### What the task asks
The string "agent" appears in some lines of the entries that follow; copy each such line.

### Supplied data
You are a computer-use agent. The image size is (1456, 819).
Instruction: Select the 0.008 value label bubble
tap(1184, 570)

==

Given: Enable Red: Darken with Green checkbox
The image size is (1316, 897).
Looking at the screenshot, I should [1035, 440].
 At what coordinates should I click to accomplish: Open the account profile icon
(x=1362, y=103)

--

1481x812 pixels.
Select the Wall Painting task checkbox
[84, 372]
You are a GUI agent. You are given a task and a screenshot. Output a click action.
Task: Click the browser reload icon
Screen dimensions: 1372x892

### Completed task
You are a computer-use agent. The image size is (1456, 819).
You are a GUI agent. You are given a task and a screenshot. Output a click action.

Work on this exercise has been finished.